The Bitter Tea of General Yen is a rarity in the work of director Frank Capra due to its war violence and exotic location. It is also a rather "artsy" film for the populist director. Due to the theme of love between a white woman and a Chinese man, which 1933 audiences in the U.S. could not stomach - women's clubs actually campaigned against the film (something so weird seen from today's perspective it is almost unbelievable - civilization and human feeling do indeed advance) - it flopped at the box office. Reviving it proved a hard task as prejudices took long to dwindle and today it has another problem: it is a film about China without any of the major actors being Chinese.
But it is quite an interesting story. American Megan Davis (Barbara Stanwyck) arrives in Shanghai where civil war is raging to marry her missionary friend Robert Strife. Robert takes her immediately on a rescue mission of an orphanage in a war engulfed section of the city. In the tumult they are separated and Megan is captured by General Yen (Swedish actor Nils Asther) and brought by train to his palace.
The general develops a weak spot for the white lady, but he is a real gentleman and never bothers her. Fired by missionary zeal, from her side she tries to convert the "infidel," but gradually also begins to dress in Chinese gowns and harbor tender return feelings for the courtly and wise man. In one of the most striking sequences of the film, she even dreams about him.
The gentlemanly General is indeed a great contrast to his Western adviser, a Mr Jones (Walter Connolly), who is the typical capitalist, colonial money grabber without a shred of morality. This Westerner is the exact opposite of a gentleman.
Megan uses her influence on the General to have him pardon his mistress Mah-Li (Toshia Mori), who is accused of betraying military secrets to the enemy. Yen grants the request of the naive Megan and spares Mah-Li's life. That will be his undoing, for Mah-Li continues her double doings with as result that an enemy attack on general Yen's troops succeeds. The war tide turns against the General who now has only one option: to drink poisoned tea. His love has become his nemesis.
The most interesting point of this film is that it shows not only how ineffective the Christian mission in China was, but also how it backfired (said with all respect for those who dedicated their lives to it, among whom were also the first serious scholars of Chinese culture).

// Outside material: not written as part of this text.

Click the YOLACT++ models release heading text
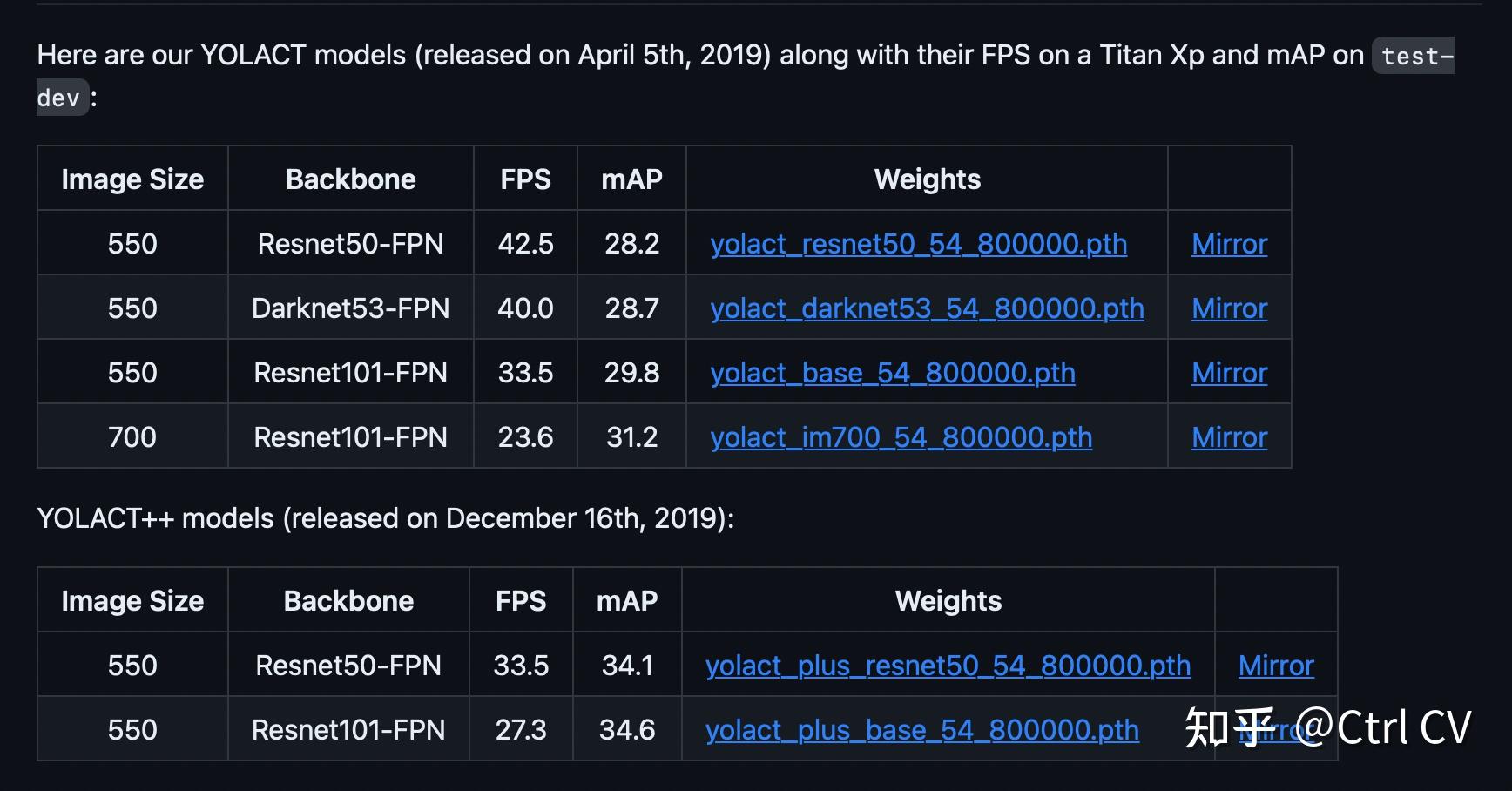The height and width of the screenshot is (791, 1512). pyautogui.click(x=385, y=518)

That comes out in two ways. In the first place, at the beginning of the film one missionary tells about his experiences in the Chinese countryside. The Chinese there were extremely interested in the story of the crucifixion of Jesus, so the "Man of God" was happy and full of hope to win countless converts. The locals kept asking for details of the story! But when he later returned to the same village he saw that he had been crying victory too soon. Crucifixion had become the major punishment for crimes! Apparently the always so practical Chinese had only been interested in the Bible to get some useful information about a new form of punishment...
The second and more important example is the film itself, where Megan Davis is led astray by her Christian compassion and has the General spare a dangerous enemy. Her good-willing interference is not based on any knowledge of Chinese culture and therefore has the opposite effect. This, one could say, is what went wrong in general with Western influence in China - and still goes wrong today when the West meddles in other cultures without taking the trouble to first understand them.
Stanwyck is more prim than usual, but the Chinese gowns look great on her. The sets are lavish, although not without mistakes, as I suppose Chinese in the 1930s would not put Buddha statues in their homes (for Chinese, these belonged in temples, not in homes - Western art collectors were the ones to treat Buddhas on the same level as other antiquities). Nils Asther does a great job as General Yen, he even manages to hold his own against Barbara Stanwyck, which is no mean feat. But it is true, he is not Chinese and today that grates on our sensibility.